Good for us, I suppose, for now. But there is a danger that we take this kind of monopoly position for granted. Companies like IBM hire the same people we do (including one grad school classmate) and there’s no reason why they couldn’t become direct competitors. We need to continuously show that we can make sense of data in novel ways.
29 Nov 2011
One of the nice things about tracking the R subversion repository using git instead of subversion is you can do
git shortlog -s -n
which gives you
19855 ripley
6302 maechler
5299 hornik
2263 pd
1153 murdoch
813 iacus
716 luke
661 jmc
614 leisch
472 ihaka
403 murrell
286 urbaneks
284 rgentlem
269 apache
253 bates
249 tlumley
164 duncan
92 r
43 root
40 paul
40 falcon
39 lyndon
34 thomas
33 deepayan
26 martyn
18 plummer
15 (no author)
14 guido
3 ligges
1 mike
These data are since 1997 so for Brian Ripley, that’s 3.6 commits per day for the last 15 years.

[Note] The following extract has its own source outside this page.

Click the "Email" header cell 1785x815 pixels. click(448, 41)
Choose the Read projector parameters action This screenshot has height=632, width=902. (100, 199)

I think that number 1 position will be out of reach for a while.
By the way, I highly recommend to anyone tracking subversion repositories that they use git to do it. You get all of the advantages of git and there are essentially no downsides.
28 Nov 2011
Over the Thanksgiving recent break I naturally started thinking about reproducible research in between salting the turkey and making the turkey stock. Clearly, these things are all related.
I sometimes get the sense that many people see reproducibility as essentially binary. A published paper is either reproducible, as in you can compute every single last numerical result to within epsilon precision, or it’s not. My feeling is that there is a spectrum of reproducibility when it comes to published scientific findings. Some papers are more reproducible than others. And that’s where cooking comes in.
I do a bit of cooking and I am a shameless consumer of food blogs/web sites. There seems pretty solid agreement (and my own experience essentially confirms) that the more you can make yourself and not have to rely on other people doing the cooking, the better. For example, for Thanksgiving, you could theoretically buy yourself a pre-roasted turkey that’s ready to eat. My brother tells me this is what homesick Americans do in China because so few people have an oven (I suppose you could steam a turkey?). Or you could buy an un-cooked turkey that is “flavor injected”. Or you could buy a normal turkey and brine/salt it yourself. Or you could get yourself one of those heritage turkeys. Or you could raise your own turkeys…. I think in all of these cases, the turkey would definitely be edible and maybe even tasty. But some would probably be more tasty than others.
And that’s the point. There’s a spectrum when it comes to cooking and some methods result in better food than others. Similarly, when it comes to published research there is a spectrum of what authors can make available to reproduce their work. On the one hand, you have just the paper itself, which reveals quite a bit of information (i.e. the scientific question, the general approach) but usually too few details to actually reproduce (or even replicate) anything. Some authors might release the code, which allows you to study the algorithms and maybe apply them to your own work. Some might release the code and the data so that you can actually reproduce the published findings. Some might make a nice R package/vignette so that you barely have to lift a finger. Each case is better than the previous, but that’s not to say that I would only accept the last/best case. Some reproducibility is better than none.
That said, I don’t think we should shoot low. Ideally, we would have the best case, which would allow for full reproducibility and rapid dissemination of ideas. But while we wait for that best case scenario, it couldn’t hurt to have a few steps in between.